== Segment start ==
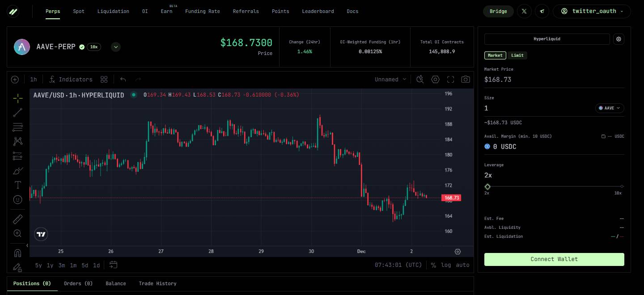The image size is (644, 295).
Task: Switch to the Trade History tab
Action: (x=157, y=283)
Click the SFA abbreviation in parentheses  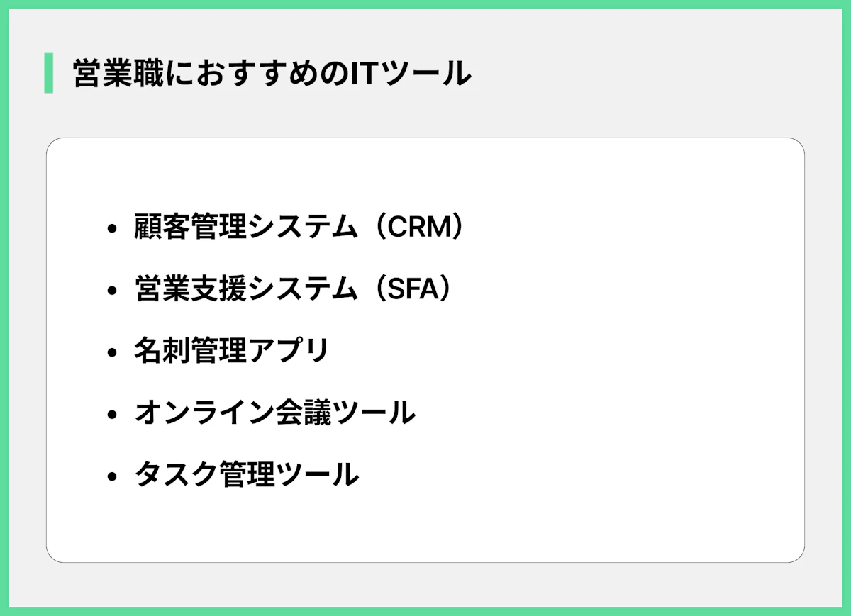(x=414, y=289)
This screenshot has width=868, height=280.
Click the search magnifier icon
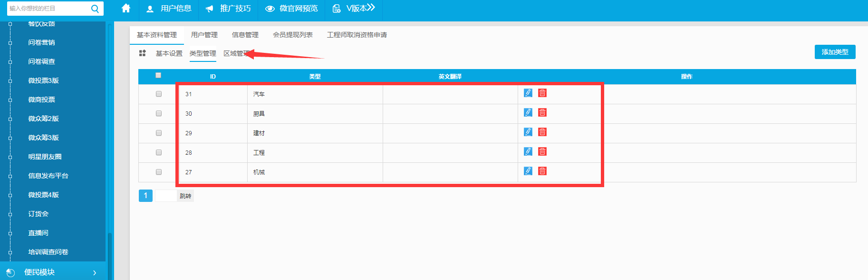(x=95, y=9)
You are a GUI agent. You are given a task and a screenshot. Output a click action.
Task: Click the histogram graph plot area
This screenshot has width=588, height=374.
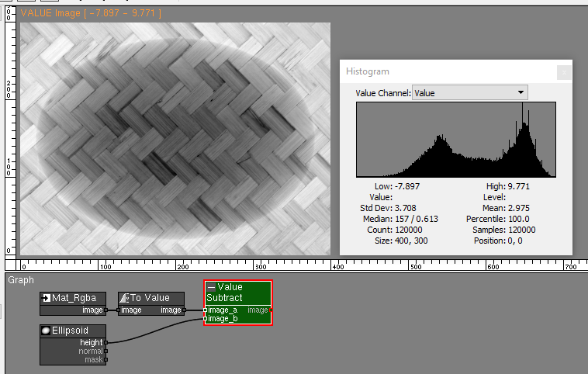coord(455,140)
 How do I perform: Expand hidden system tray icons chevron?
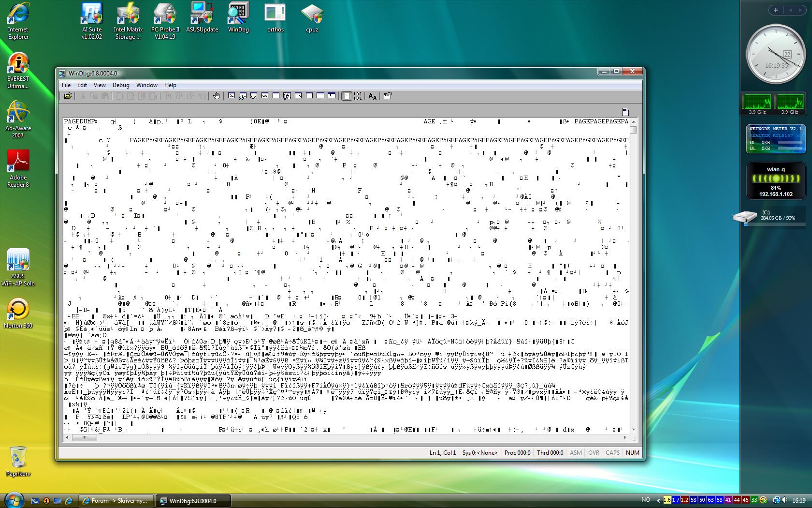658,500
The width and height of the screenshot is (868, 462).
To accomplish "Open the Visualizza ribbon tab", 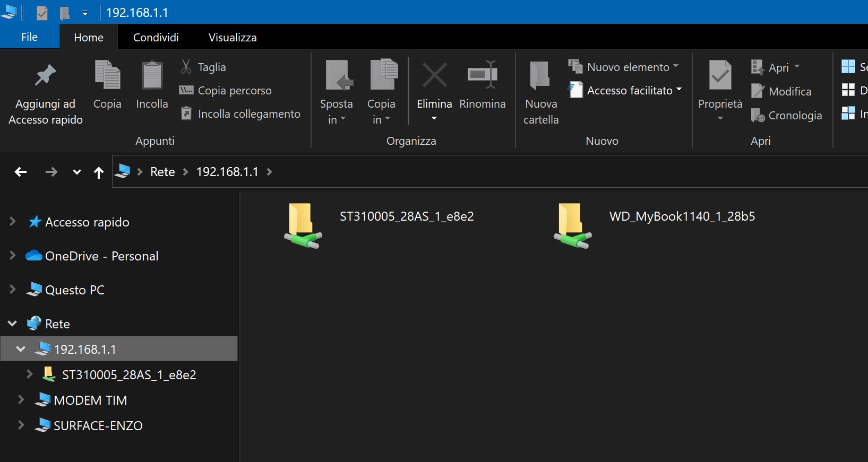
== Segment end ==
Reproduce, word for word, the lines from the one containing "Click the search magnifier icon" through the final line above. Leave every picture out.

Click the search magnifier icon
(x=95, y=9)
You are a GUI agent. You are given a task and a screenshot. Output a click action.
Task: Click the histogram graph plot area
This screenshot has width=588, height=374.
coord(455,140)
 How do I perform: Expand hidden system tray icons chevron?
658,500
The width and height of the screenshot is (868, 462).
To accomplish "Open the Visualizza ribbon tab", 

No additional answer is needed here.